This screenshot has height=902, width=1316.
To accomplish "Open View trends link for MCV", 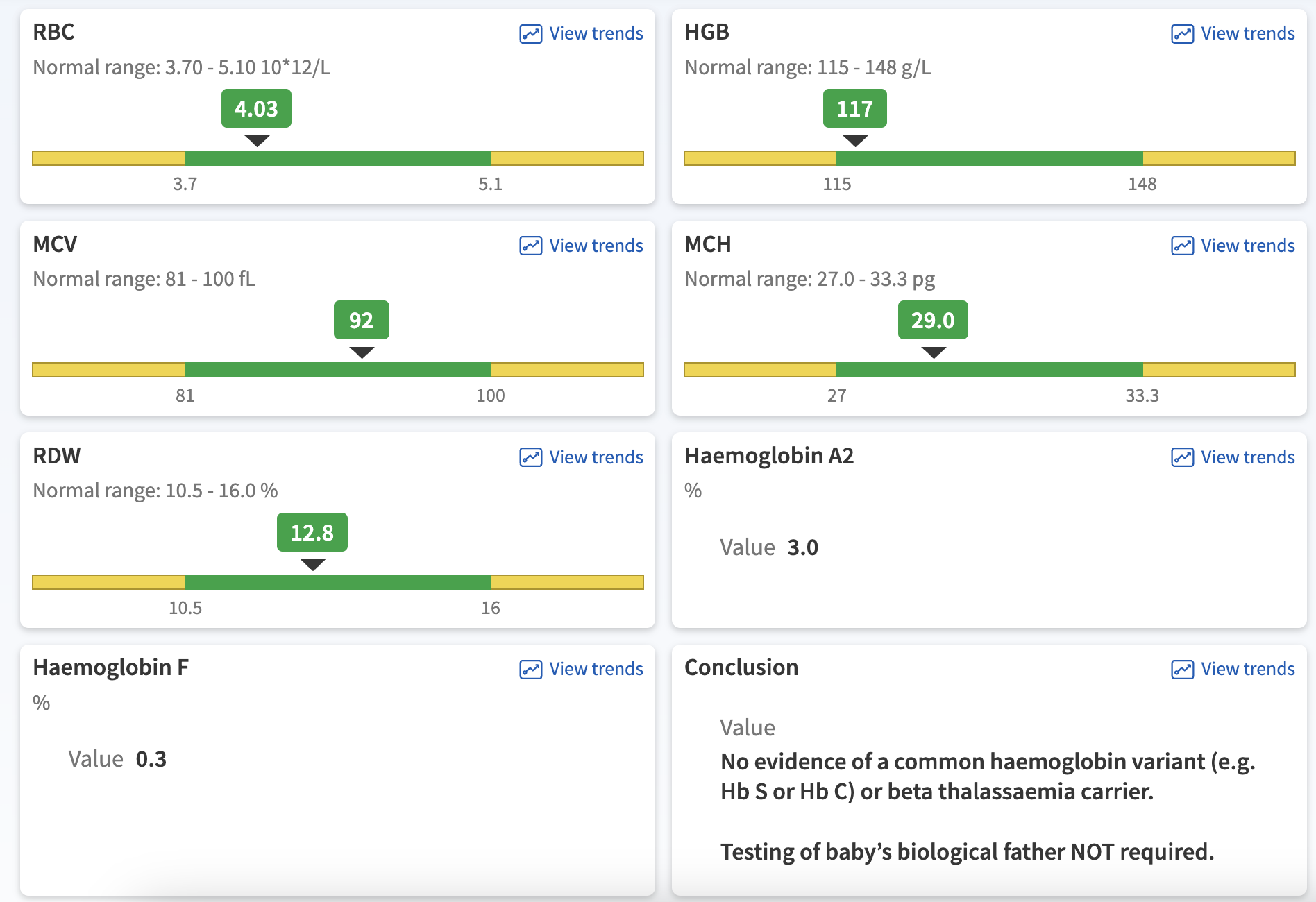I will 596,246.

* * *

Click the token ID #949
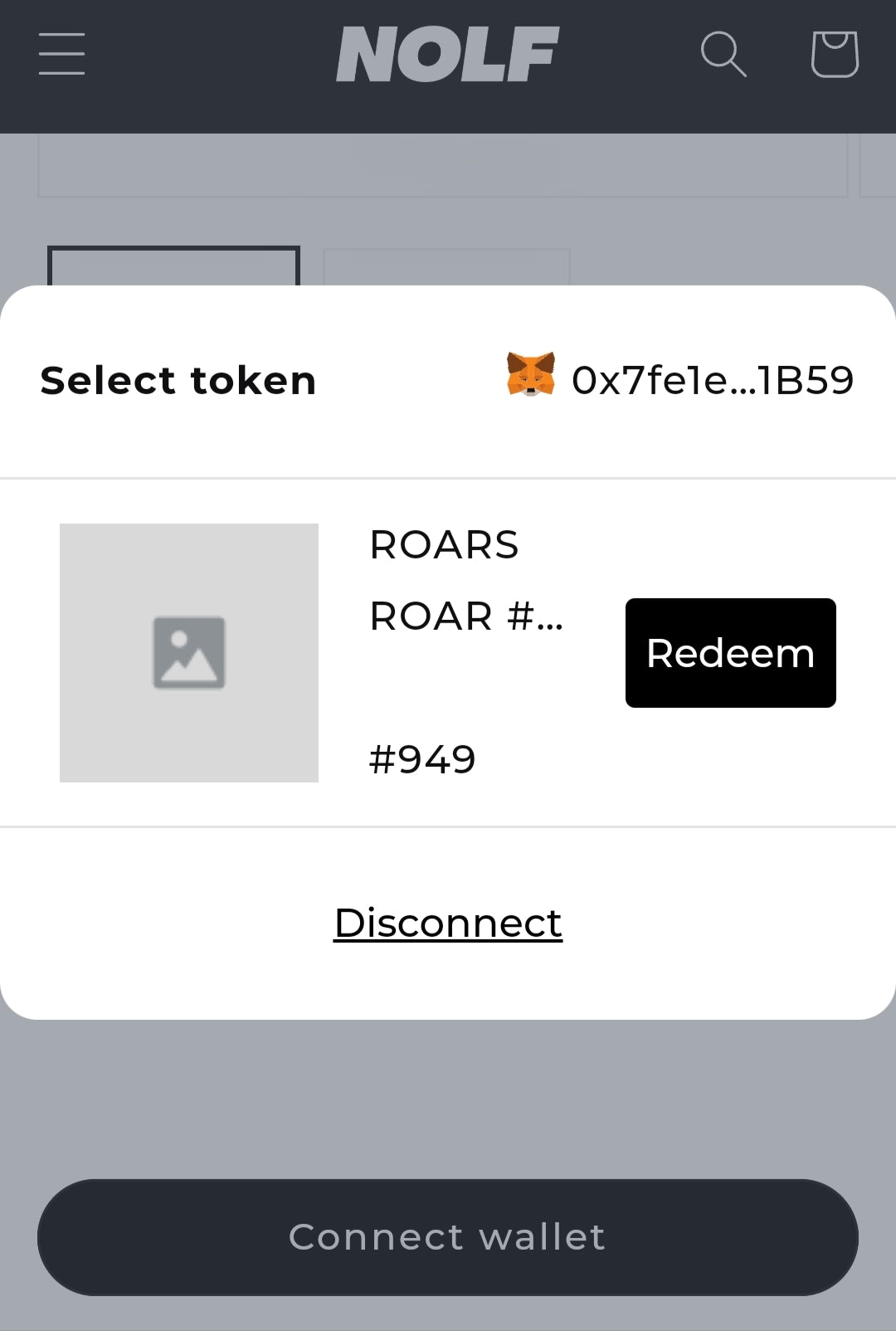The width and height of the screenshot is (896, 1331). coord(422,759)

* * *

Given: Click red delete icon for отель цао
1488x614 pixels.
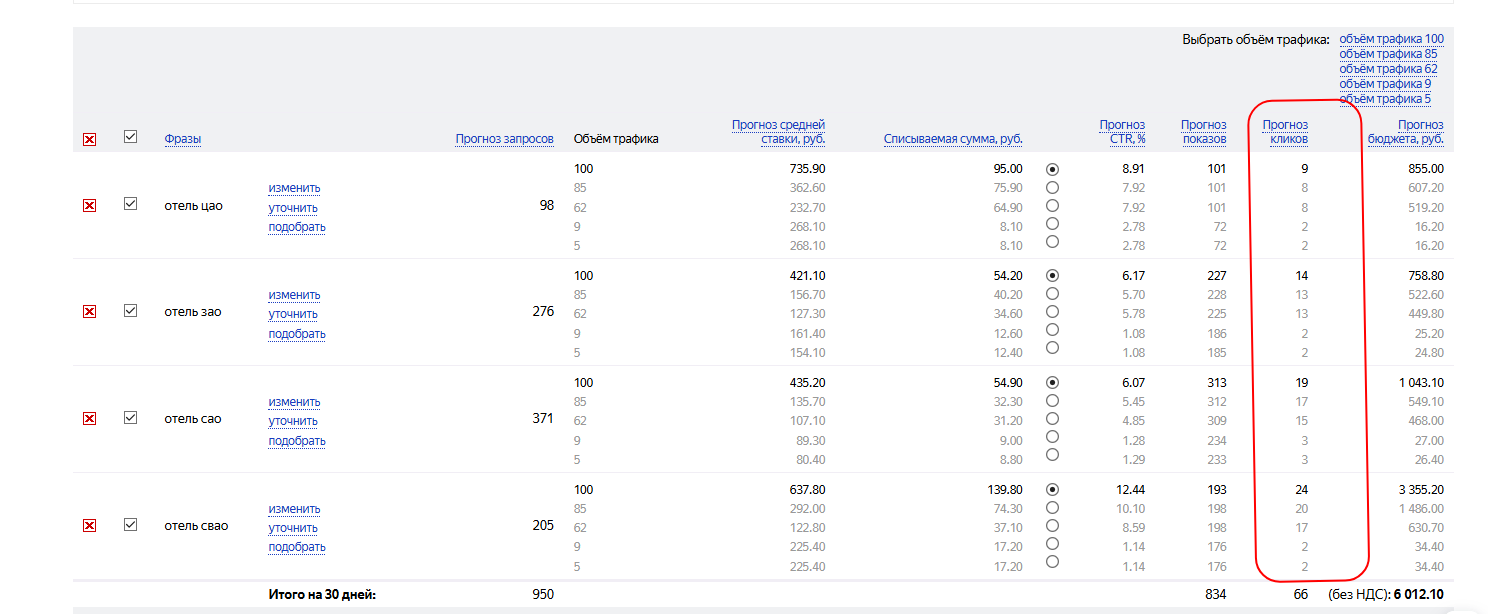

» **Work to be completed**: Within the listing above, locate the line containing "Given: Click red delete icon for отель цао" and the line containing "1488x614 pixels.". Reproduce those two lines and all lines between them exactly, with nothing added.

» **Task response**:
Given: Click red delete icon for отель цао
1488x614 pixels.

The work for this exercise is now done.